### Action item
Once the line containing "info@imkerei-kuemmerer.de (1263, 954)" is found in the entries below, reproduce it and every line after it, stopping at and including the line containing "Über uns (1728, 69)"; reproduce nothing else, and keep each line exact.

### Records provided

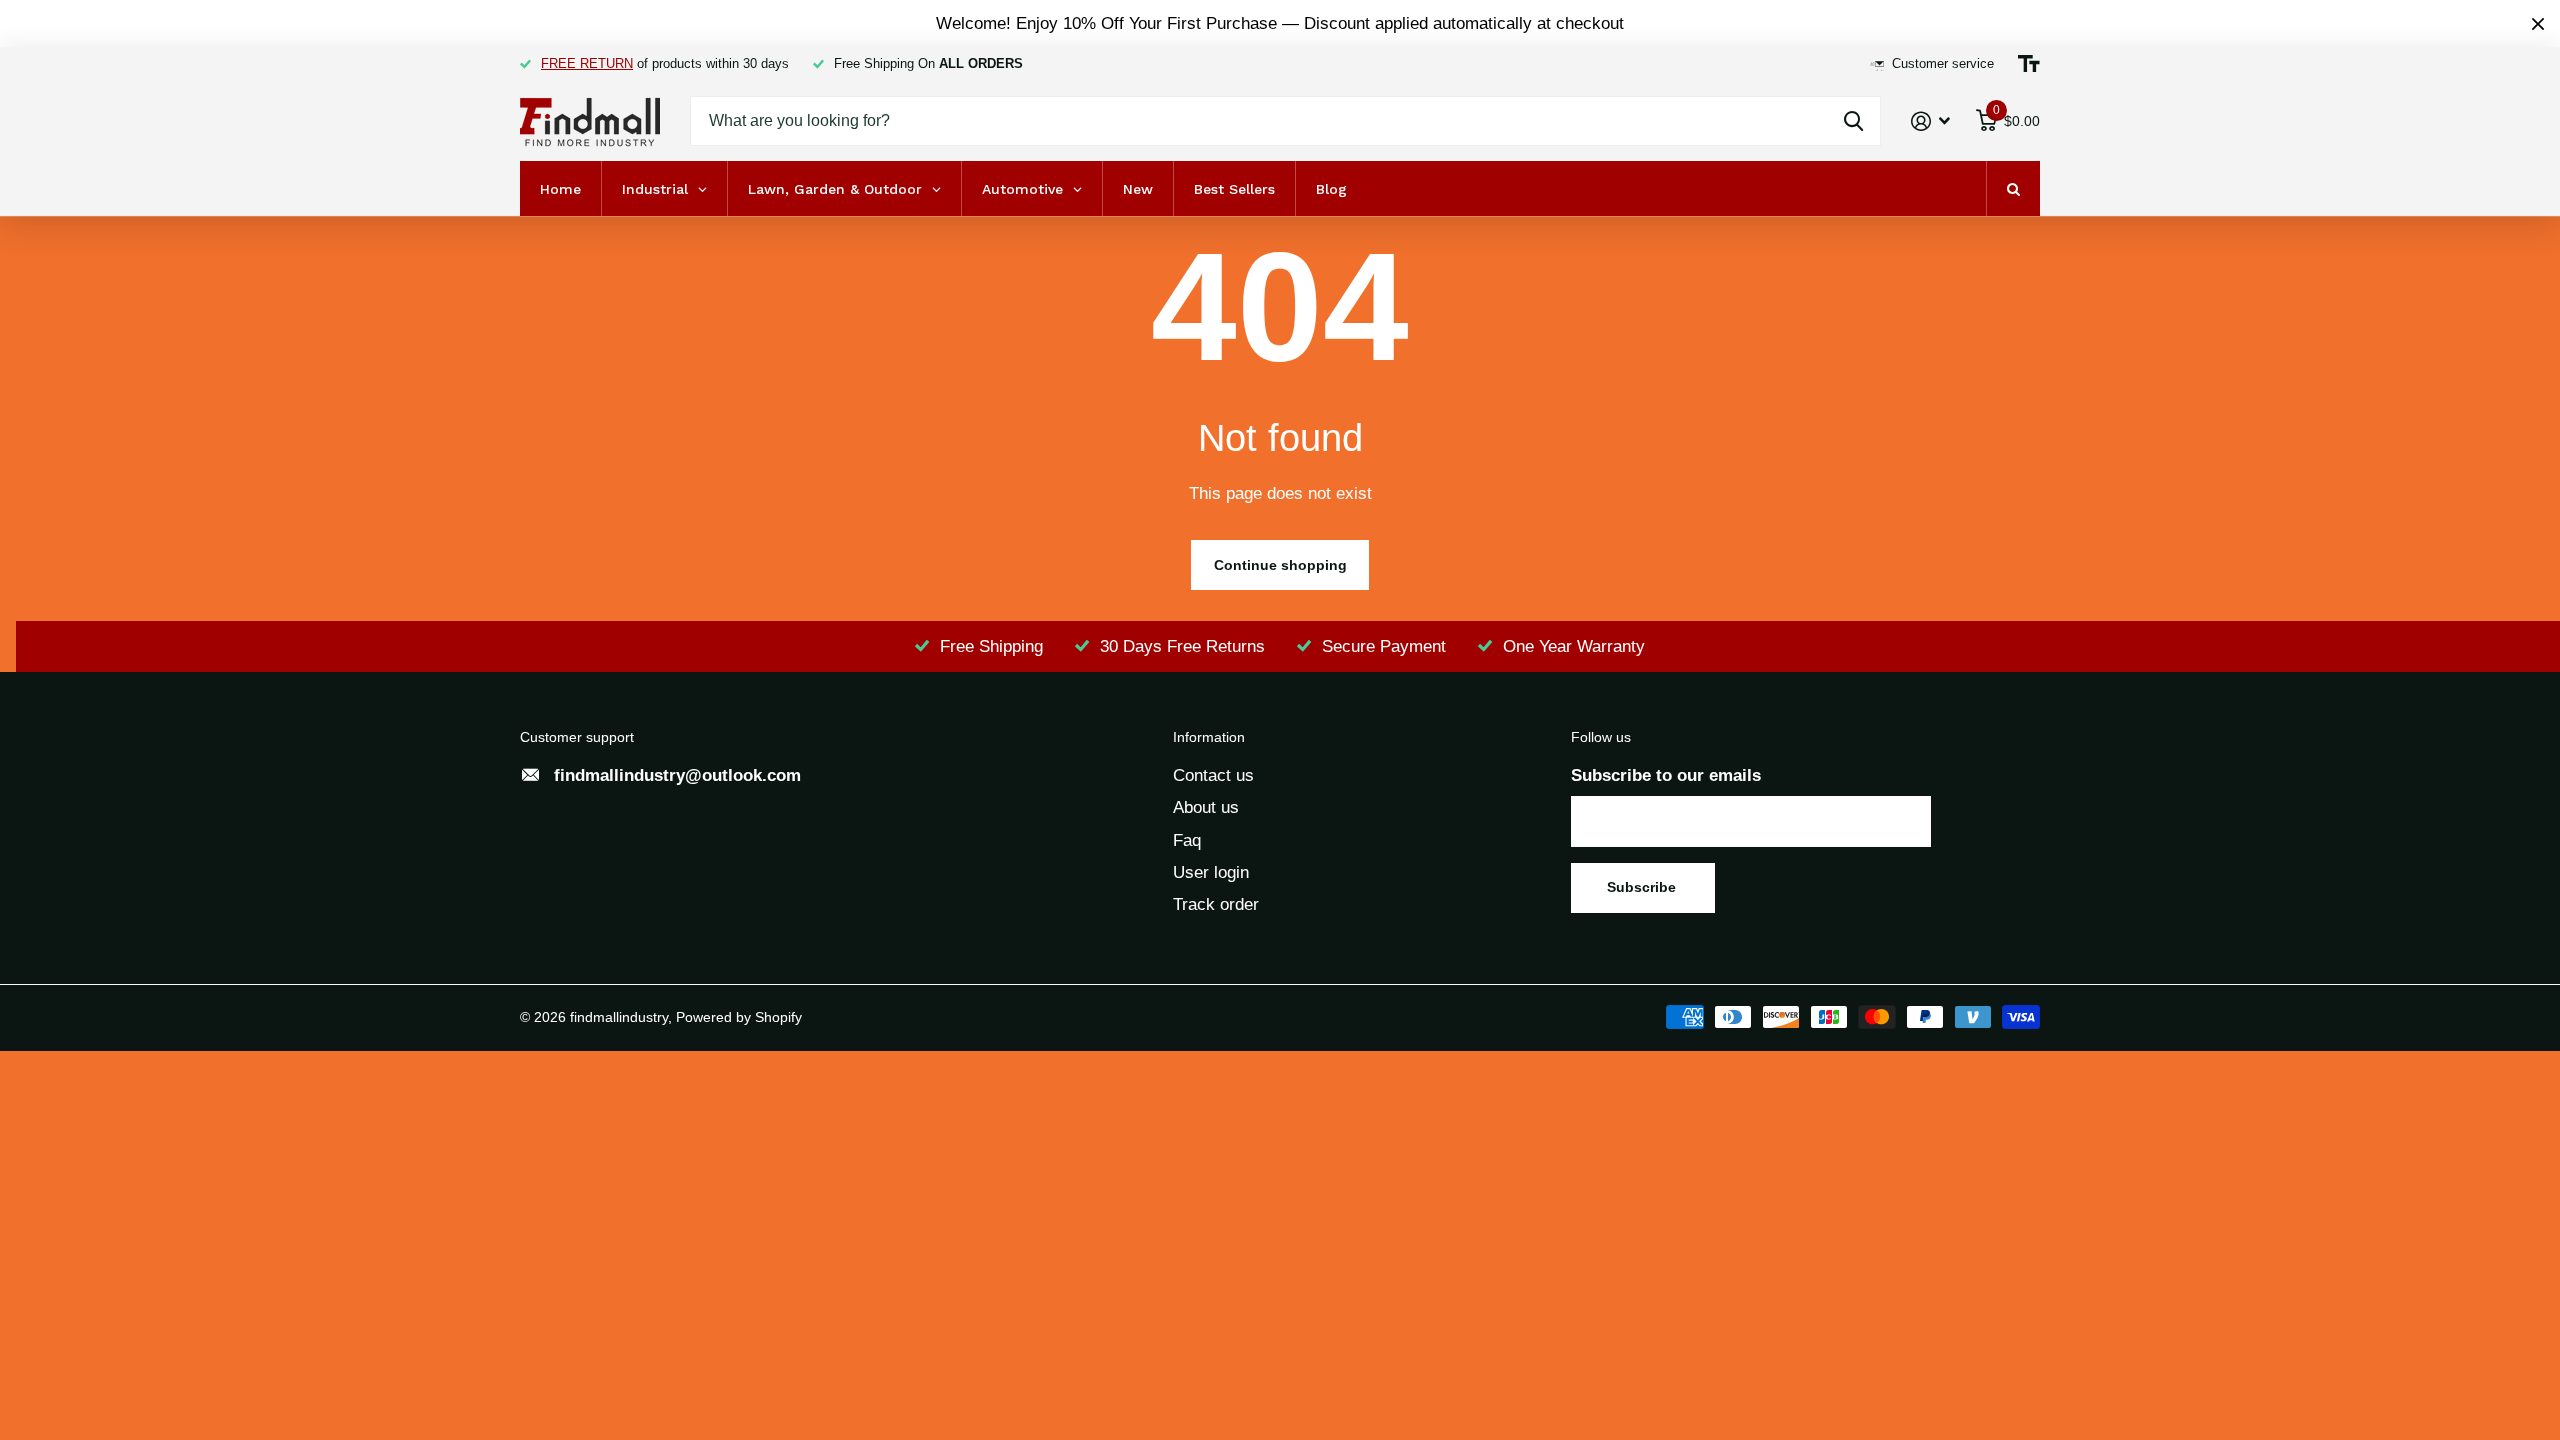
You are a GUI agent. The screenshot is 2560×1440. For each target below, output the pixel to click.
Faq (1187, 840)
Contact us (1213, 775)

---

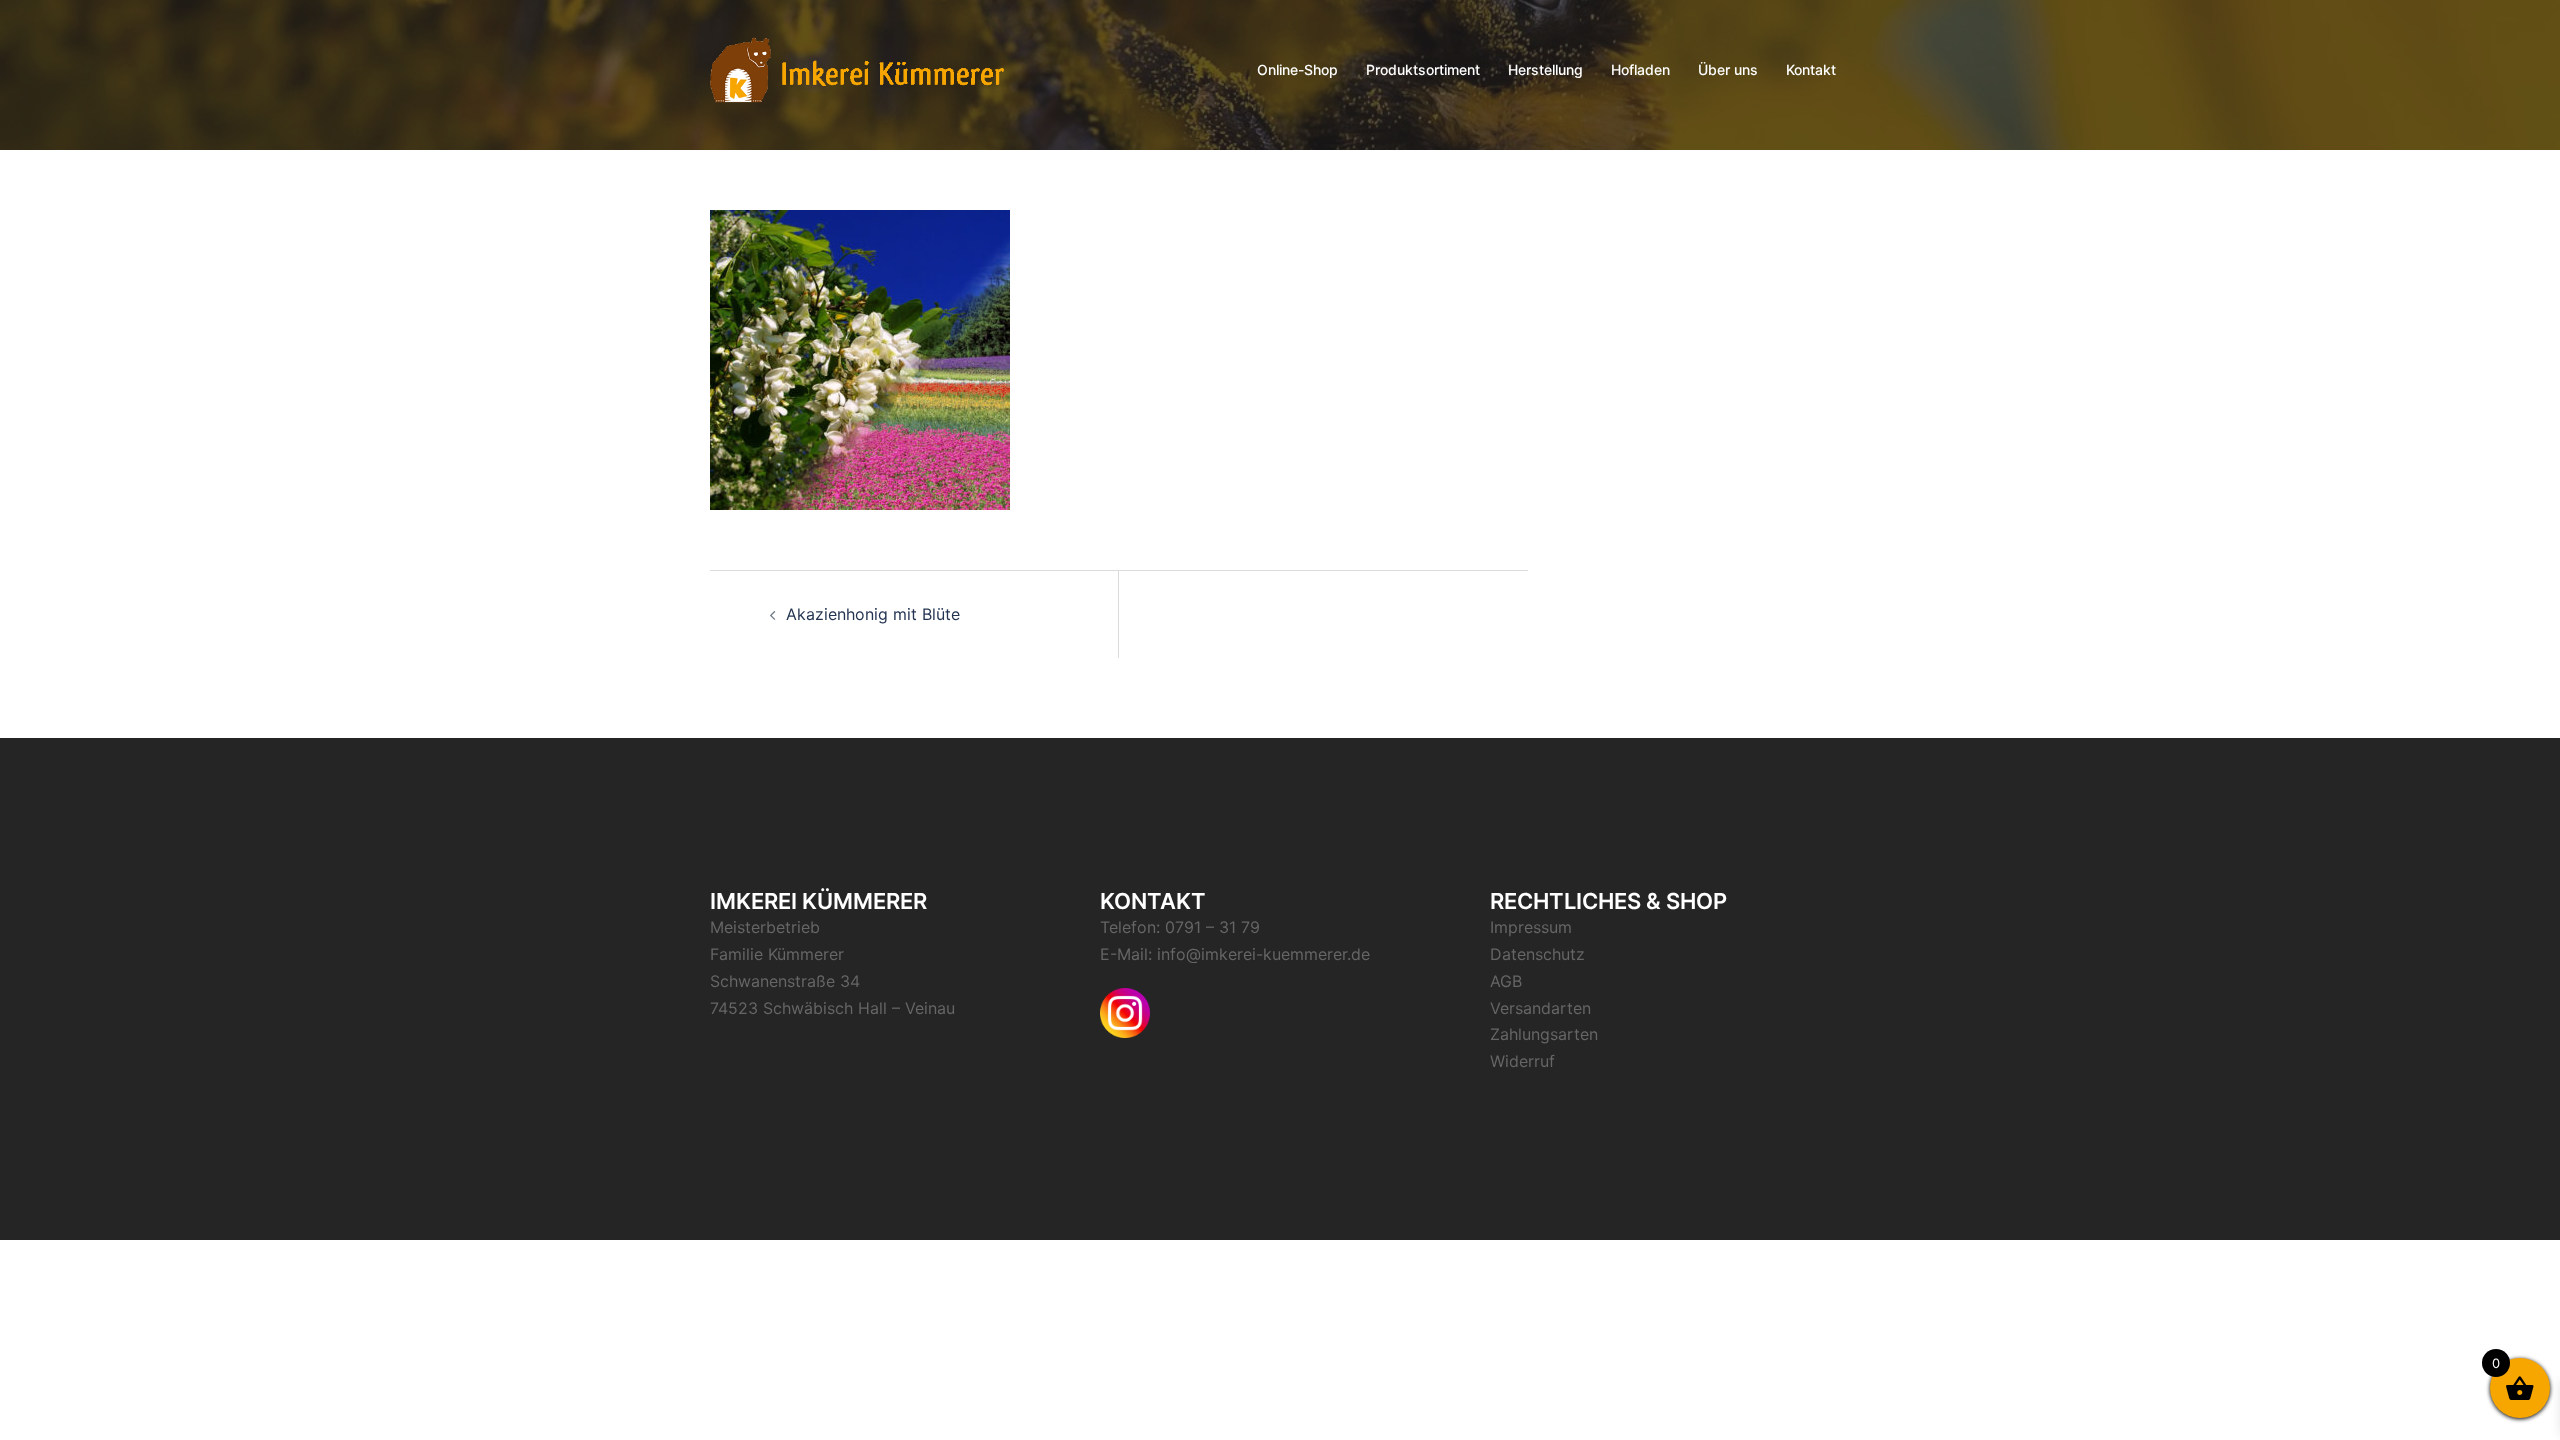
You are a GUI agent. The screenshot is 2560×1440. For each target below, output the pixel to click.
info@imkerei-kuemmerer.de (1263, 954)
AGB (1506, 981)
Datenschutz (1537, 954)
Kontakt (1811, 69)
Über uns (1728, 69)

### Task response
info@imkerei-kuemmerer.de (1263, 954)
AGB (1506, 981)
Datenschutz (1537, 954)
Kontakt (1811, 69)
Über uns (1728, 69)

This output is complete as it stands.